Britain’s ICAP PLC has agreed to pay about US$87 million to settle US and UK charges of manipulating a key global interest rate, the fourth financial firm sanctioned in the international rate-rigging scandal.
The US Commodity Futures Trading Commission on Wednesday said that ICAP, the world’s largest broker of trades between banks, engaged in rigging of the London interbank offered rate, or LIBOR, from October 2006 to January 2011.
Separately, US prosecutors filed criminal charges in Manhattan on Wednesday against three former ICAP brokers, saying they hurt the integrity of the financial markets by taking part in the scheme.
Brokers Darrell Read, of New Zealand, and Daniel Wilkinson and Colin Goodman of Britain were each charged with conspiracy to commit wire fraud and two counts of wire fraud. They face a maximum 30 years in prison for each of three counts.
A British banking trade group sets the LIBOR every morning after international banks submit estimates of what it costs them to borrow.
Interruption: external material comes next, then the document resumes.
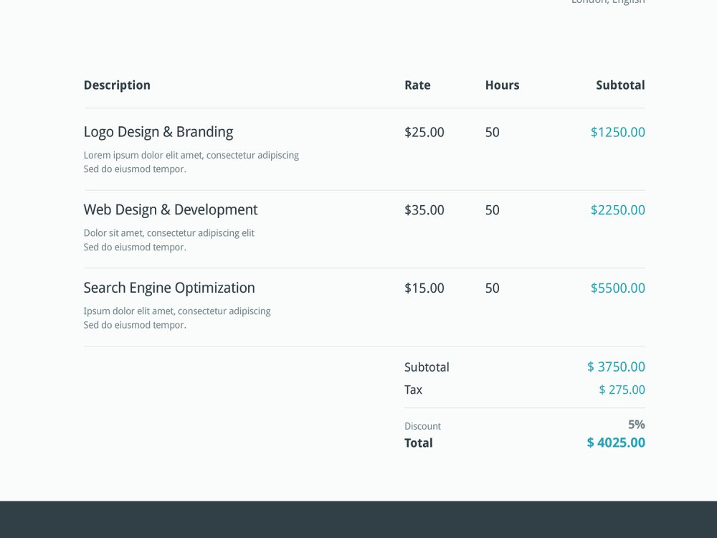Image resolution: width=717 pixels, height=538 pixels.
Task: Select the Subtotal column header
Action: [x=620, y=85]
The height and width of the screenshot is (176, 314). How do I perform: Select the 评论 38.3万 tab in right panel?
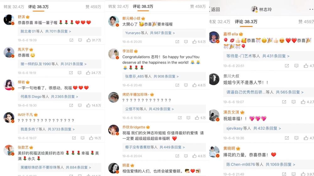pyautogui.click(x=246, y=22)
The rate affects trillions of dollars in contracts around the world, including mortgages, bonds and consumer loans.
Barclays Bank and Royal Bank of Scotland, as well as UBS, Switzerland’s biggest bank, have paid a total US$2.5 billion to settle charges of rigging the LIBOR.
Other banks, including Citigroup Inc and JPMorgan Chase & Co, are being investigated.
Britain’s Financial Conduct Authority fined ICAP US$22.4 million, while the US commission levied a US$65 million penalty against the firm.
ICAP also agreed to take steps to ensure the accuracy of the interest rate information it submits.
London-based ICAP said in a statement it has been cooperating with a criminal investigation by the US Department of Justice.
“We deeply regret and strongly condemn the inexcusable actions of the brokers who sought to assist certain bank traders in their efforts to manipulate [LIBOR],” ICAP chief executive officer Michael Spencer said.
The misconduct at ICAP involved a large number of brokers, including two managers, the regulators said.
One broker, known as “Lord LIBOR” or “Mr LIBOR,” engaged in manipulation to aid a favored client of ICAP who was a trader at UBS in Japan, according to the US commission.
UBS made at least 330 written requests to ICAP brokers for inaccurate interest-rate information, the regulators added.
Weak supervision by ICAP allowed the misconduct to continue for more than four years, they said.
“Any market participant who seeks to undermine the integrity of a global benchmark interest rate must be held accountable,” commission Enforcement Director David Meister said in a statement.
The process of setting the LIBOR has come under scrutiny since Barclays admitted in June last year that it had submitted false information to keep the rate low. Barclays agreed to pay a US$453 million fine, and its chief executive and chairman both resigned soon afterward.
Several US cities and municipal agencies have filed lawsuits against some of the banks that set the LIBOR rate seeking damages for losses suffered as a result of an artificially low rate.